____ Given text
To mark the launch of Resident Evil Requiem, Capcom gathered some of Spain’s most prominent horror voices – writers, filmmakers, and game developers – to reflect on how the franchise shaped the culture of fear across three decades.
Resident Evil Requiem has arrived, and Capcom was not content to let it pass quietly. To celebrate the launch, the offices of RedBull Spain hosted a gathering of notable figures from the horror world: writer Javier Sierra, Paco Plaza – the acclaimed director behind the REC saga – games critic Sergio Martín, writer Javier Perez Campos, author of works such as The Intruders and Nocturnes, and Jordi Mesa, game developer and film director. The subject: how the Resident Evil series reshaped the face of horror over thirty years – and why the genre would not be the same without it.
________
____ Provided material
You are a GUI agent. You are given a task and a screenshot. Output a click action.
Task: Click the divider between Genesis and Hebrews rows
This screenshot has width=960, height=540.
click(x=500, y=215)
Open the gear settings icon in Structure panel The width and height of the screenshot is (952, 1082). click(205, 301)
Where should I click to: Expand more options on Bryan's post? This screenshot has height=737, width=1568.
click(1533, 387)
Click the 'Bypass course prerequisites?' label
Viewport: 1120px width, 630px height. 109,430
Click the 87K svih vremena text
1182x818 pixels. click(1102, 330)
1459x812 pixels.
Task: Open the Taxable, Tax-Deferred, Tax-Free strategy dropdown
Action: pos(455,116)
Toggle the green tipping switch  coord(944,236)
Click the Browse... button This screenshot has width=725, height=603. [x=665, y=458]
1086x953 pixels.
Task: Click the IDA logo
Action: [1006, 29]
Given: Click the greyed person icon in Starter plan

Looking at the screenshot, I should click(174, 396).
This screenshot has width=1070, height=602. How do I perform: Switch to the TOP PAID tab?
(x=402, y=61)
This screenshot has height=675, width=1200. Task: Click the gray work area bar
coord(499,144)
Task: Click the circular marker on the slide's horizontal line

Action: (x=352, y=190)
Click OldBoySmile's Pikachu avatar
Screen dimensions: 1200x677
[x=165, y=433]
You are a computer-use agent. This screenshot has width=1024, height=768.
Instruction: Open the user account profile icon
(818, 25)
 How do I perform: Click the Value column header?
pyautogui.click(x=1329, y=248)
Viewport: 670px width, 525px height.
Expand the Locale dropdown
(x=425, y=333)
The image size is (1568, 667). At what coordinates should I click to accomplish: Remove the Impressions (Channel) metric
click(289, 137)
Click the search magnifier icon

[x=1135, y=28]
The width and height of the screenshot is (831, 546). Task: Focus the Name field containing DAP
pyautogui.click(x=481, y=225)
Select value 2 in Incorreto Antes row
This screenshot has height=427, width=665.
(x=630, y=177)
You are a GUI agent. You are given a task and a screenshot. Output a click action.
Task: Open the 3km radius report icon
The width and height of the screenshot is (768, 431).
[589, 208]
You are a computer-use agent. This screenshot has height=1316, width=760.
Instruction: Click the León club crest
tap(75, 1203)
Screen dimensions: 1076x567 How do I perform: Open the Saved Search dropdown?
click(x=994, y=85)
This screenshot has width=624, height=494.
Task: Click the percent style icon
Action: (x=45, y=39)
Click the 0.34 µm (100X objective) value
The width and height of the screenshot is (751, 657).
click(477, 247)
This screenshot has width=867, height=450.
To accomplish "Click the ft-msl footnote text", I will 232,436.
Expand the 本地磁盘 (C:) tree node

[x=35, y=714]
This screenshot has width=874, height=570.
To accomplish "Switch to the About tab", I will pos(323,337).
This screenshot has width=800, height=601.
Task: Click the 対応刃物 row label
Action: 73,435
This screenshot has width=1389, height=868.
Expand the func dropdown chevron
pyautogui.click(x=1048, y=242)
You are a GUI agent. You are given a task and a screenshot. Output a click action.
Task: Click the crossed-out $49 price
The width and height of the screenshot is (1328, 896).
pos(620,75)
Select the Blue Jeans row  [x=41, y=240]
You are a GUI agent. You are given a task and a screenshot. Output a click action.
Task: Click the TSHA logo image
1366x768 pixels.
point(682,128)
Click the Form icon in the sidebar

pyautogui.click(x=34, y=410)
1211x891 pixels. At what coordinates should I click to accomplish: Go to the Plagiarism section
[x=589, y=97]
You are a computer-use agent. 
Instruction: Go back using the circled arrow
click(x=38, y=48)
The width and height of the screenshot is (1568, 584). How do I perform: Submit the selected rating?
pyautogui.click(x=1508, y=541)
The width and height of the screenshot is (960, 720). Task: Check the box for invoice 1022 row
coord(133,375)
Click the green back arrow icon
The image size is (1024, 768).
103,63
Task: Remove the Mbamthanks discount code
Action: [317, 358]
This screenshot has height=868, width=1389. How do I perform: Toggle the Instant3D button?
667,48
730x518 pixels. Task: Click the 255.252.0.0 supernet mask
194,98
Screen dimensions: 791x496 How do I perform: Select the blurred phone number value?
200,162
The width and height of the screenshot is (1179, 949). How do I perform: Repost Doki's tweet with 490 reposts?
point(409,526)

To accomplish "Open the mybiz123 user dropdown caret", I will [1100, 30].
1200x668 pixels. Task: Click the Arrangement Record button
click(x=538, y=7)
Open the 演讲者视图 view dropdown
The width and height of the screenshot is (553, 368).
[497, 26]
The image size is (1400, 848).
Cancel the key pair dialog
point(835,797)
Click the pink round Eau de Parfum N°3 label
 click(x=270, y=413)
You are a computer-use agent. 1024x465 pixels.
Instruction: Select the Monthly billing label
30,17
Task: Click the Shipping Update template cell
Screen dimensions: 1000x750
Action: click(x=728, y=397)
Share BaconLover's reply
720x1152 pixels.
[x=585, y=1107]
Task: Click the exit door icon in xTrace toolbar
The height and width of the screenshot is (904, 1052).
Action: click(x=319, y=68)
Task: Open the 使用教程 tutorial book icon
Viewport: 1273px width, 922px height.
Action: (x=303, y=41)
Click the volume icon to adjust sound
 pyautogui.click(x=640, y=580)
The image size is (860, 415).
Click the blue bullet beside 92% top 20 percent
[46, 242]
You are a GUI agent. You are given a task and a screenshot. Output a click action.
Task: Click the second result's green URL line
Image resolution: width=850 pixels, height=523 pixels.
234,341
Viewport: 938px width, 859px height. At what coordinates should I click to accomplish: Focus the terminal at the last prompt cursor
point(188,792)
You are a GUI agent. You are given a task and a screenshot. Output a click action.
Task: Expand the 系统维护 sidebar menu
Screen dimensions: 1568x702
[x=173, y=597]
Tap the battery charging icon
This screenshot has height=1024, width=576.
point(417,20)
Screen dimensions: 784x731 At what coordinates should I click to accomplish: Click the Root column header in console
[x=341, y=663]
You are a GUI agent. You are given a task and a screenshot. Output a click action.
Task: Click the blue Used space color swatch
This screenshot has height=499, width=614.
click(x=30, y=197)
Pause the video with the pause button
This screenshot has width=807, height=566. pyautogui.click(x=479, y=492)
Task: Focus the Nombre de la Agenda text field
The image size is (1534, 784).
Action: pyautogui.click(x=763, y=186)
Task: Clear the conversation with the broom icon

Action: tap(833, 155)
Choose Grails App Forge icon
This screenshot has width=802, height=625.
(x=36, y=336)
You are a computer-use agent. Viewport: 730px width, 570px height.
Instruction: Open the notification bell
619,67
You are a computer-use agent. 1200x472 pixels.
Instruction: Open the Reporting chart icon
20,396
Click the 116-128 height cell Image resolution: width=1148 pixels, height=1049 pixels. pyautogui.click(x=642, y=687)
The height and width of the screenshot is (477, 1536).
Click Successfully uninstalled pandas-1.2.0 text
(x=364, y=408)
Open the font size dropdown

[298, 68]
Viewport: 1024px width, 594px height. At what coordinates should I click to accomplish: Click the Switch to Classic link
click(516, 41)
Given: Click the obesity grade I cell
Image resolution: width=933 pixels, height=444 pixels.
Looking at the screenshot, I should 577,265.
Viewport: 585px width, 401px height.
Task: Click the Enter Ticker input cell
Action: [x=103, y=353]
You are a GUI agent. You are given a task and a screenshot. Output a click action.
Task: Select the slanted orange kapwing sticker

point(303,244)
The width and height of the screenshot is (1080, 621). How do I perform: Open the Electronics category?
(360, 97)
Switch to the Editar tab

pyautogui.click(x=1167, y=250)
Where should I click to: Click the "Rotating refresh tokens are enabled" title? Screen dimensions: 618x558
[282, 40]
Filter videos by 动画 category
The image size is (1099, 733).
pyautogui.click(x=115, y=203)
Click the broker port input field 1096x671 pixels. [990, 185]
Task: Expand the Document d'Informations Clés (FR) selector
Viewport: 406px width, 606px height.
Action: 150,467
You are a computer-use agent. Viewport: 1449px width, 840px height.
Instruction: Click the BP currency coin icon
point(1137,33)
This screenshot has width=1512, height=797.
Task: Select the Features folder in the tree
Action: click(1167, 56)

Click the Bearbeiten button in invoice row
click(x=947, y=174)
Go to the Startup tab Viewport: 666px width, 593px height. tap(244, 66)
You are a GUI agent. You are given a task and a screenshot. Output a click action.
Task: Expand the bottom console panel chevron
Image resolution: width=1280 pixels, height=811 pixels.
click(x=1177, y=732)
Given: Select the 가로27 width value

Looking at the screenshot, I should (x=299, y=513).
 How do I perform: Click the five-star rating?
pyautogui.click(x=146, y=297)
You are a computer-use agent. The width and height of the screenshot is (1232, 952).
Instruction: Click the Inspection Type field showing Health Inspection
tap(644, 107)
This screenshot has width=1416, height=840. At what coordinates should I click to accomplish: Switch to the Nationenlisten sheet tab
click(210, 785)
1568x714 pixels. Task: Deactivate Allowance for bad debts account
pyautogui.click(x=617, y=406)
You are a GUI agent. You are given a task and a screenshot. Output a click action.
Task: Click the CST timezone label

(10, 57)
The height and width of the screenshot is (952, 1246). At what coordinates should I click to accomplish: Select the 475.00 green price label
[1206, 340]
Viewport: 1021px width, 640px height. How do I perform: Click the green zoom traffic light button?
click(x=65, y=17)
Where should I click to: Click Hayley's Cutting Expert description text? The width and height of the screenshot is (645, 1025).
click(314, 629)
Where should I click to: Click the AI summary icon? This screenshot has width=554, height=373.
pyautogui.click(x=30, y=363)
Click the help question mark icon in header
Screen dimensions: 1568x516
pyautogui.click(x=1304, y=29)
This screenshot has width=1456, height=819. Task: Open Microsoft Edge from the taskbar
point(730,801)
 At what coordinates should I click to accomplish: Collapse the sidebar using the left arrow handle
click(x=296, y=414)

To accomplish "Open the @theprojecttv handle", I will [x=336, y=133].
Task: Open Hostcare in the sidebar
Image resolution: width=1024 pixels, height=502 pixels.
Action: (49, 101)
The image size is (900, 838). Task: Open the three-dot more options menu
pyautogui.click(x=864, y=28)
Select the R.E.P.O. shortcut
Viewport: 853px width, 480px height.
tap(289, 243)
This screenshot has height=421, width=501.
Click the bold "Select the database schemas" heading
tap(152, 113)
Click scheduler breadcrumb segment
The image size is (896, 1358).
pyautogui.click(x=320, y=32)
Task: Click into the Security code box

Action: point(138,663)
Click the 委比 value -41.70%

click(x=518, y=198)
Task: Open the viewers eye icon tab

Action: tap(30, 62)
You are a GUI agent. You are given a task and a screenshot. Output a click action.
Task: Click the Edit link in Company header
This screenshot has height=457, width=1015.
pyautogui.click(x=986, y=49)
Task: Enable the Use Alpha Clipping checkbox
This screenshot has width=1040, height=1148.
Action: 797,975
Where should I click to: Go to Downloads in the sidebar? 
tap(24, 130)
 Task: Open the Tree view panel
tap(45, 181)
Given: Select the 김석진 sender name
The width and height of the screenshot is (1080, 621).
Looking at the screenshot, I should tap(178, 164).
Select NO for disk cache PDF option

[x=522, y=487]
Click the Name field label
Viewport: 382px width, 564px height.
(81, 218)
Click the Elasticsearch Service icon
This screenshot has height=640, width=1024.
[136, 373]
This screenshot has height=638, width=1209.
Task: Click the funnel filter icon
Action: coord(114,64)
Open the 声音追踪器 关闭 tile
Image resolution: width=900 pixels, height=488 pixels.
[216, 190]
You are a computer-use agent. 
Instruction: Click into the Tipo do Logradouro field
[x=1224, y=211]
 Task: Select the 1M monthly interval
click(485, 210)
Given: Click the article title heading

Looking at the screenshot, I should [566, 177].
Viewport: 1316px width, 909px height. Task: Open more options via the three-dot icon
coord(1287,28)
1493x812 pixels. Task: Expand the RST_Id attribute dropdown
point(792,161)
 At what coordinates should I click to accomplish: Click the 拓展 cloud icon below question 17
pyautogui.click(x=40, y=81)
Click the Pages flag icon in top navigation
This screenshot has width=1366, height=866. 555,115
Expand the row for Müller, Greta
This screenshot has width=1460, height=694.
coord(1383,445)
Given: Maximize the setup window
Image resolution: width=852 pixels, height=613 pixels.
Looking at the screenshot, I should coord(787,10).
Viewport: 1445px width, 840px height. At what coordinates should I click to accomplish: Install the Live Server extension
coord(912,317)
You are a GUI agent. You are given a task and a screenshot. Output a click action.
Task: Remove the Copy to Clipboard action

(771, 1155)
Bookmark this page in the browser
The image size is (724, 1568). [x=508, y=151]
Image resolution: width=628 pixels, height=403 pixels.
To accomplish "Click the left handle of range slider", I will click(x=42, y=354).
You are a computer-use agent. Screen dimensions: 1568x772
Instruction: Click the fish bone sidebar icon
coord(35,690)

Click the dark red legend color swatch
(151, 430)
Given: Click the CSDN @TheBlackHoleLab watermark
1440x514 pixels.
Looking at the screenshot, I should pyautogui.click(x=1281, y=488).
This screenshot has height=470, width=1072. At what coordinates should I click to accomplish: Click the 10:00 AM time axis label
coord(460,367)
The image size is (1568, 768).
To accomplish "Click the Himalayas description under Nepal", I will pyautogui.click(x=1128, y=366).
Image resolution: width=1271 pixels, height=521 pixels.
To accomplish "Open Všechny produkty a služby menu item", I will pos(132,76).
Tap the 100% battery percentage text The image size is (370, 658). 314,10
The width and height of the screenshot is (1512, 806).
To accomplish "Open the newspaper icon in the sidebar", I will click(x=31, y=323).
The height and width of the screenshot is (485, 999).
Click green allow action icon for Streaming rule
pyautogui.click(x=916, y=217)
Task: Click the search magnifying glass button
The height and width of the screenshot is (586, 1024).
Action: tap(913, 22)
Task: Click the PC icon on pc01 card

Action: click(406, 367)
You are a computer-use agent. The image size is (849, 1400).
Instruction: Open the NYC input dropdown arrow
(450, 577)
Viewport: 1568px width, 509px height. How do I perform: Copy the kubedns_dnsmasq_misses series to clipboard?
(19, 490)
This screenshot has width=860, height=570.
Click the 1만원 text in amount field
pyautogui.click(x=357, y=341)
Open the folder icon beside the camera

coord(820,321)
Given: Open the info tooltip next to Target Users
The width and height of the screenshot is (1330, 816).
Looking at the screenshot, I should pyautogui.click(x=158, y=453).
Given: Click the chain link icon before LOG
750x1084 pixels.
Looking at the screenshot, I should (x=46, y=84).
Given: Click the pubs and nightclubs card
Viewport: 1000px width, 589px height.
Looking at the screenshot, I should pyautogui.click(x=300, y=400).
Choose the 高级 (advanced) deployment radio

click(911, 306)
________
*Questions to answer:*
1. Reproduce the passage of the Resident Evil Requiem article from "To mark the" to "across three decades.".
2. Decide whether each statement agrees with the Resident Evil Requiem article, answering yes or no and quoting the words that settle it: (a) The gathering took place at the offices of RedBull Spain. (b) Paco Plaza directed the REC saga. (c) Javier Sierra is described as a game developer.
3. Carry on writing the article about the Resident Evil Requiem launch gathering, picking up after its final sentence.

*Answers in order:*
1.
To mark the launch of Resident Evil Requiem, Capcom gathered some of Spain’s most prominent horror voices – writers, filmmakers, and game developers – to reflect on how the franchise shaped the culture of fear across three decades.

2.
(a) Yes: "the offices of RedBull Spain hosted a gathering of notable figures from the horror world"
(b) Yes: "Paco Plaza – the acclaimed director behind the REC saga"
(c) No: "writer Javier Sierra"

3.
Every expert present agreed that the original Resident Evil in 1996 marked a turning point. “With Resident Evil, horror went mainstream at a time when it simply wasn’t,” said Sergio Martín. The game not only laid the foundations for the survival horror genre in video games, but sent a creative shockwave through the entire entertainment industry: three years later Konami answered with Silent Hill, and a full zombie renaissance followed across cinema – from Zack Snyder’s Dawn of the Dead to the 28 Days Later series.
From REC to Requiem: How the Game Shaped Cinema
Paco Plaza openly acknowledged that the Capcom series was a fundamental reference point when making REC. “It’s an influence with enormous weight, like Stephen King or John Carpenter,” he said. “When we were making REC, video game culture was very present in our minds, and we reflected a lot on how rewarding it is as a medium – because you are at the center of the scene.” The idea of zombies lunging directly at the camera, for instance, was partly drawn from the game.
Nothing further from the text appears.